For the year 2018, the City of Amsterdam has reserved an extra budget of 1.8 million euro’s for art in public space. The money is to be spent on the renovation of existing artworks but also on the realisation of new ones, one of which is this one at Stadionplein. The renovation of the square, which until recently mainly served as a parking lot, has been the subject of discussion for years. Its new face was extensively debated. But the eventual plan could not do without a large-scale artwork to ‘link the square and the green areas’. Three artists were commissioned to make a sketch design, and Darbyshire’s was selected. The official opening of the artwork is on July 1st2018. The process of development and realisation of the new sculpture provides an interesting insight into the many parties involved in art in public space.
The design – an ‘apartment’ of concrete and bronze furniture- was presented by Darbyshire in 2014. It is the floor plan of a new build in the Noordblok at Stadionplein, with furniture from various periods. 11 Rue Simon Crubellieris named after a fictive address from a book by the French writer Georges Perec. The artist says about his work: “New building projects in cities often lead to gentrification, which is why they are met with such resistance from the original residents. I wanted to give them a dream house, to make them happy and optimistic. This is their home and they can furnish it anyway they want.” Besides the city government (commissioner) and the artist (creator) also the local residents have influenced the final design. On a website they could choose their favourite furniture from a selection made by Darbyshire. The whole ‘apartment’ consists of furniture they picked – except one cabinet selected by the artist himself.
The bronze elements were manufactured in Tiel. As a way of engaging the everyday public, Darbyshire took a number of residents and alderpersons to visit the foundry, where they were given a demonstration of the production process. The city district hopes for the work to function as a meeting place, and the artist too sees the work as an extension of the surrounding apartments: people can gather here and use the furniture to their liking, to chat or to read the newspaper.
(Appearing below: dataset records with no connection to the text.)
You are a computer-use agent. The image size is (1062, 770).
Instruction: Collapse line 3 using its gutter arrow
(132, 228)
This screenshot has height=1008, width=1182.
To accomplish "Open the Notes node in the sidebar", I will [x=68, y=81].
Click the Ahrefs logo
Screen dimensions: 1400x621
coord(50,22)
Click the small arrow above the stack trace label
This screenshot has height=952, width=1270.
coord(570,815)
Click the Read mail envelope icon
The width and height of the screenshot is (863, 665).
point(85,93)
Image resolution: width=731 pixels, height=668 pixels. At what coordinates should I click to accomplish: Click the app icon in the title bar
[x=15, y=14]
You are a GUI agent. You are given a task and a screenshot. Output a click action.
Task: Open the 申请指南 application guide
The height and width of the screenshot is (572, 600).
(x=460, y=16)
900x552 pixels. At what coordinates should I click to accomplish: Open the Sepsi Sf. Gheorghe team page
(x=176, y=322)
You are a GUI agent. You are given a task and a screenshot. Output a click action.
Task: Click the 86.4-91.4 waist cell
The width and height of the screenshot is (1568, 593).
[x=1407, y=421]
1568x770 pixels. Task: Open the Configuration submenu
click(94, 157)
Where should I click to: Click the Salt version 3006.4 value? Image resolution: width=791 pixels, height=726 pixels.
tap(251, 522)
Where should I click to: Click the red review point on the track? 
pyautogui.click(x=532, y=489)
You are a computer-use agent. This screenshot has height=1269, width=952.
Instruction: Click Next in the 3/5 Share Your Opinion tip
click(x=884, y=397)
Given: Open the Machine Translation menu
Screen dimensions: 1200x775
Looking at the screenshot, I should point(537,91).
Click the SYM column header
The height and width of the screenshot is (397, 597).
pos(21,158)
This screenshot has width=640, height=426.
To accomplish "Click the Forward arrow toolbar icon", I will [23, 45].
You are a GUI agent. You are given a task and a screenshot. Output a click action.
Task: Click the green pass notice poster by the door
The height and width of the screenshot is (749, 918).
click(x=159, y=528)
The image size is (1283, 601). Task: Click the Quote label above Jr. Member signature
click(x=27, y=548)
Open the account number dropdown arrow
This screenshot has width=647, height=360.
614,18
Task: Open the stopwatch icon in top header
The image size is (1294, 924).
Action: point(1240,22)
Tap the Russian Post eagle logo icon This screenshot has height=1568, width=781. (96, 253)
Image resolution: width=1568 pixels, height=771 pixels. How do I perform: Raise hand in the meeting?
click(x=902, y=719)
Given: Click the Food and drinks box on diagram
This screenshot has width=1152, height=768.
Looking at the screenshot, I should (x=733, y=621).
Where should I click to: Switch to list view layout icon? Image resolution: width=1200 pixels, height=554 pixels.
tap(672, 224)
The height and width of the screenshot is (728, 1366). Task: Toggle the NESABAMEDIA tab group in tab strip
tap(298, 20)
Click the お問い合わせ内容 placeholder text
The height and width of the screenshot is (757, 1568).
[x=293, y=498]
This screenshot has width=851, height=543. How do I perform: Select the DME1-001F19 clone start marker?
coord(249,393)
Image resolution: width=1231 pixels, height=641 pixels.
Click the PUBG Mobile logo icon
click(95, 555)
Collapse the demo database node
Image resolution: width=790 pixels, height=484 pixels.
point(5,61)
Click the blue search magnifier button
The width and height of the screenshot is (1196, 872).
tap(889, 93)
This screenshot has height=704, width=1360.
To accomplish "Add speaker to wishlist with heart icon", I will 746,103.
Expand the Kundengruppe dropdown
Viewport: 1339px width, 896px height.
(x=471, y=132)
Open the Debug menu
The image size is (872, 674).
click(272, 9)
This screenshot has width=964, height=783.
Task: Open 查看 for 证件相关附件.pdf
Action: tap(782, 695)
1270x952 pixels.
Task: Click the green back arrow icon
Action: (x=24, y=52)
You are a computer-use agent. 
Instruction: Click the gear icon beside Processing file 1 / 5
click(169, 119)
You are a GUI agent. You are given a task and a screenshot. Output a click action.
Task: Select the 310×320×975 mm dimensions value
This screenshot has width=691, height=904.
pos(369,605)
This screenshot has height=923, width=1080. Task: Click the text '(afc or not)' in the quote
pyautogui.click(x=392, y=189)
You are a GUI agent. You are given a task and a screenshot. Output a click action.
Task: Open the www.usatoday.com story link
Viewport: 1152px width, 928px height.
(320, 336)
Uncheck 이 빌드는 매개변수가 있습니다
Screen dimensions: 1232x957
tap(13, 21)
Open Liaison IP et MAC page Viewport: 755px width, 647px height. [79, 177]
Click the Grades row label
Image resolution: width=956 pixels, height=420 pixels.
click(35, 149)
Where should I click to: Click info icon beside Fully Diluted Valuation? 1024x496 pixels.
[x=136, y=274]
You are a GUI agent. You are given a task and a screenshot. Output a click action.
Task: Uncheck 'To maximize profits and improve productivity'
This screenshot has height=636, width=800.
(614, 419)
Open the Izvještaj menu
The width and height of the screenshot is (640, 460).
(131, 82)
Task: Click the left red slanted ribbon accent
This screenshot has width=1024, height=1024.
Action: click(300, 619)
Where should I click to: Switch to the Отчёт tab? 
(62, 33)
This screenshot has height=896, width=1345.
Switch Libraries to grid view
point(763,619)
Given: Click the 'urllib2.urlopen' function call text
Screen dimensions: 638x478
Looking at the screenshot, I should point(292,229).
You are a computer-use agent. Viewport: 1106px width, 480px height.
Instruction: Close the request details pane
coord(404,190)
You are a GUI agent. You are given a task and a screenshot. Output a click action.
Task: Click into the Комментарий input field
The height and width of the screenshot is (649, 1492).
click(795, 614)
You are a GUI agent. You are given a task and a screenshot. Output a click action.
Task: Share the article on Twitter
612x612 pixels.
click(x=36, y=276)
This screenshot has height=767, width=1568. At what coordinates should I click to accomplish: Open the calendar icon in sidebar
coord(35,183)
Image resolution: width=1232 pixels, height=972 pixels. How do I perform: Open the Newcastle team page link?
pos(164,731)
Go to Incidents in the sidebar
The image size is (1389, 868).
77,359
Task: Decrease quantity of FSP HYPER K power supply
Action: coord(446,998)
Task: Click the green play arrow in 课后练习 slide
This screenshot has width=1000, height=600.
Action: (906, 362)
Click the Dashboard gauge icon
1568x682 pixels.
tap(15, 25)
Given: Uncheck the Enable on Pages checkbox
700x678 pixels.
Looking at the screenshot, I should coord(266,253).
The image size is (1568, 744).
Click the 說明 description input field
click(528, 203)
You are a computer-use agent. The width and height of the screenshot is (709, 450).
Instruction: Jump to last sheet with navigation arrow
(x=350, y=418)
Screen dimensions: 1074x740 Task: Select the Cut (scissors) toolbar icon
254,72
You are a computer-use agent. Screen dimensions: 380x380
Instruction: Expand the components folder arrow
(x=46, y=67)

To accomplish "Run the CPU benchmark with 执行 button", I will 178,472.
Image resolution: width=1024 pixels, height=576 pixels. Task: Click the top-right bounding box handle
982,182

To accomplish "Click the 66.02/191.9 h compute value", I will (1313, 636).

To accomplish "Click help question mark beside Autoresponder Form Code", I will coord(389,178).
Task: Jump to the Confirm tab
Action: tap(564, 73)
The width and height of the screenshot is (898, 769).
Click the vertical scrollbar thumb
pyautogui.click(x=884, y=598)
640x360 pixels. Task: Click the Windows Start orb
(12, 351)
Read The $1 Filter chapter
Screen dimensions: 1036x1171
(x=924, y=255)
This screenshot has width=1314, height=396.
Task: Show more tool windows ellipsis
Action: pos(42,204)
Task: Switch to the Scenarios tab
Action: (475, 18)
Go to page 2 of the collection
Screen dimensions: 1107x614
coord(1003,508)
During the development and realisation of 11 Rue Simon Crubellier, something else was going on around the square. Not only was it given a new artwork, it was also given a new name: Johan Cruijffplein. Whereas Darbyshire actively involved the residents, the name change was forced upon them without consultation, to which they fiercely objected. According to them the new name does not honour the location and its history. The controversy shows the power struggle that forces residents to give and take (against their will).